[Stored data entries]
◇ ◇ ◇
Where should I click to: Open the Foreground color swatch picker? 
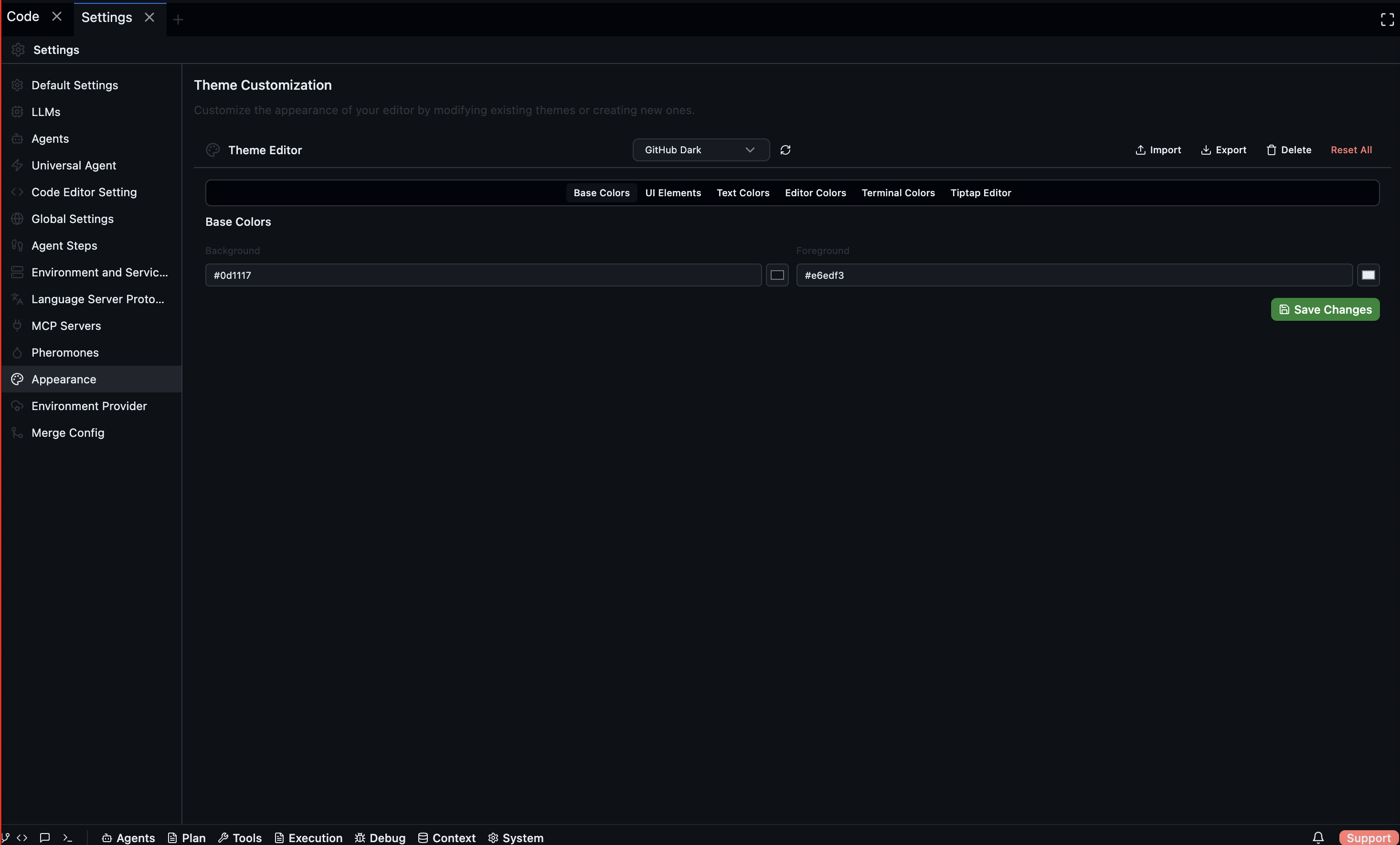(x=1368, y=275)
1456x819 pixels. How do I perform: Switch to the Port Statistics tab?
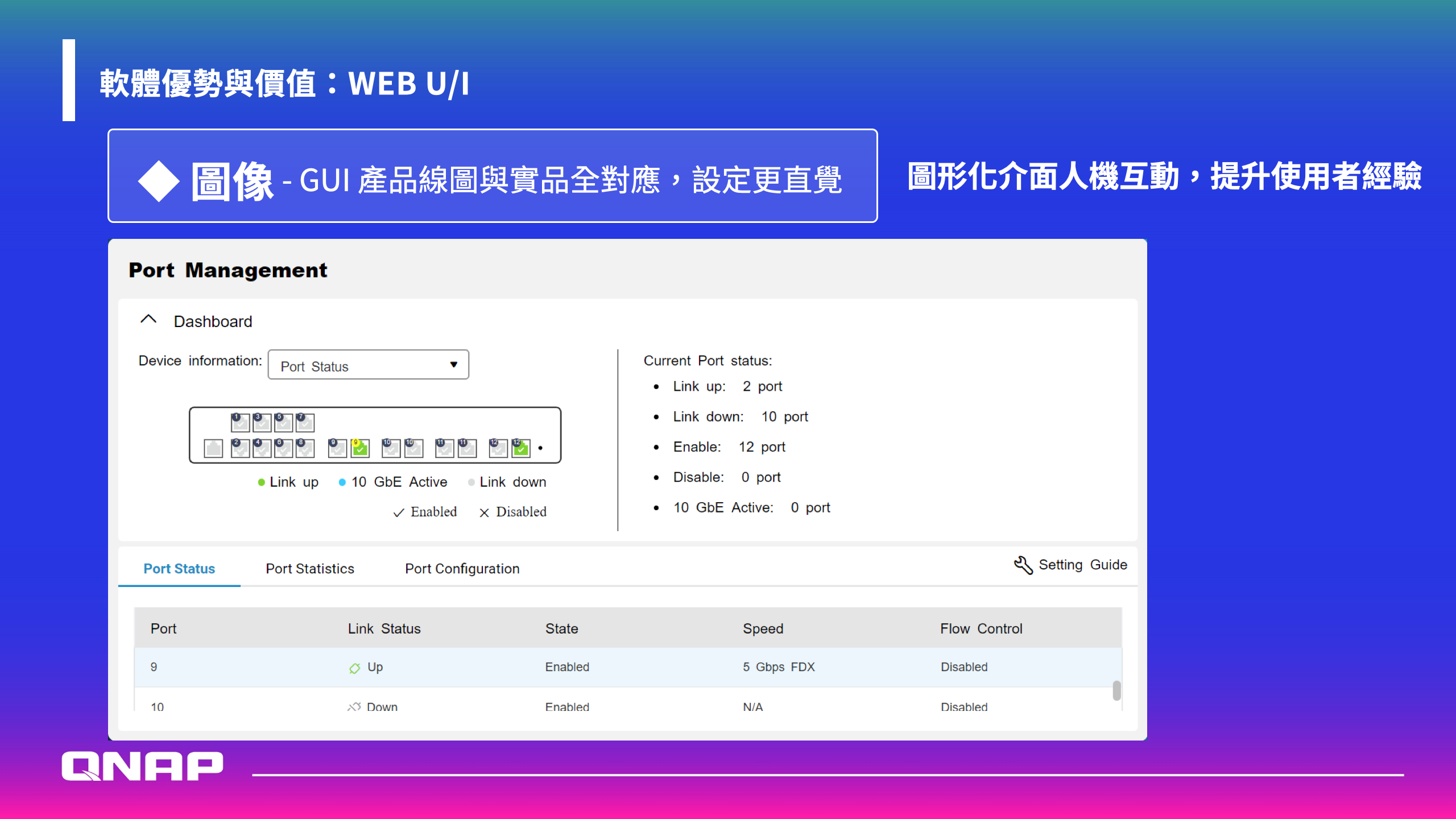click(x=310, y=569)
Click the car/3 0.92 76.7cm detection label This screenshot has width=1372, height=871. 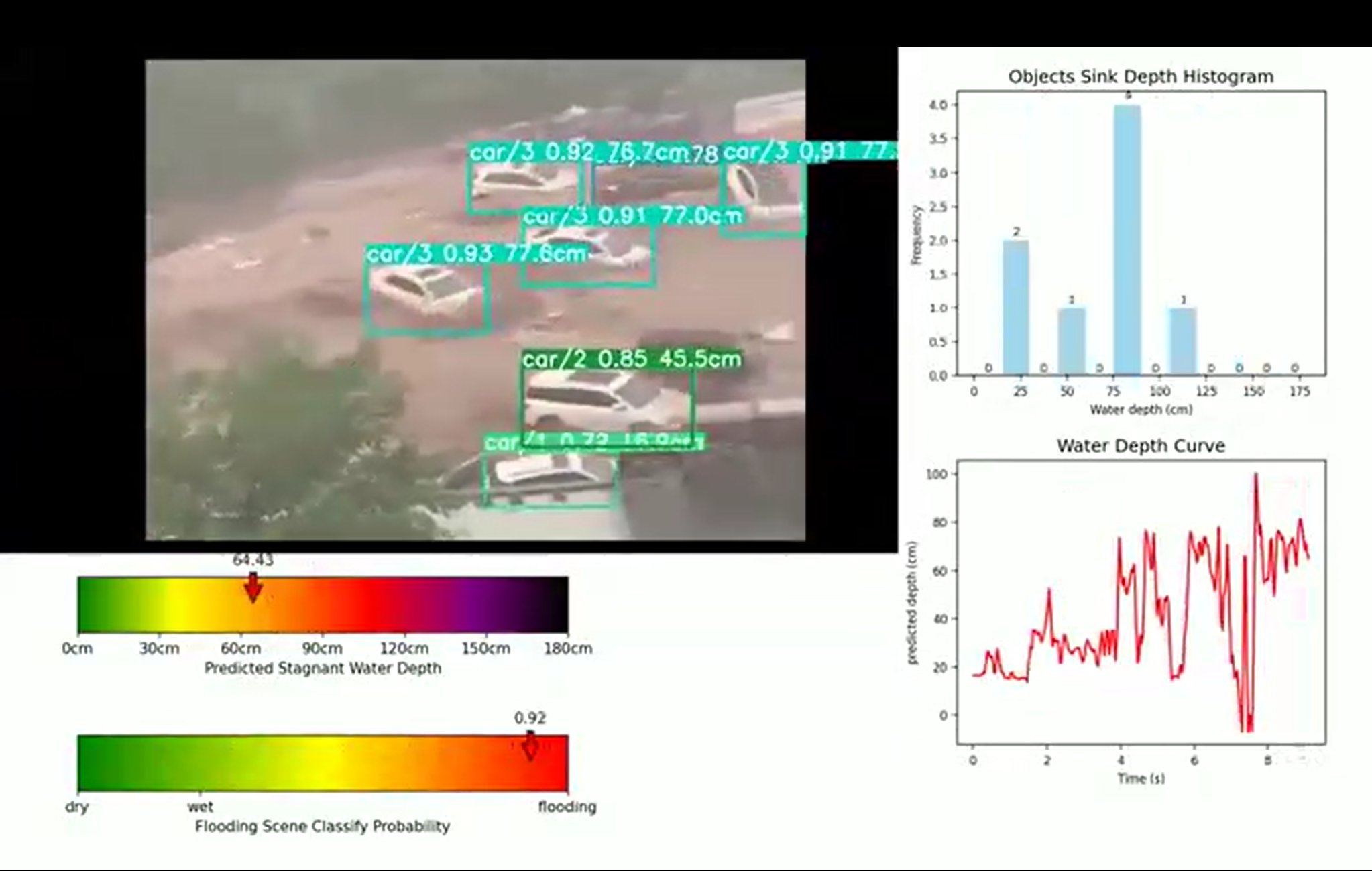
◇ ◇ ◇
> Task
Copy out every entry exactly as written, but not the pictures.

> Task solution
Where should I click to: Open the Foreground color swatch picker? 
(x=1368, y=275)
1456x819 pixels. How do I perform: Switch to the Port Statistics tab?
click(x=310, y=569)
Click the car/3 0.92 76.7cm detection label This screenshot has width=1372, height=871. 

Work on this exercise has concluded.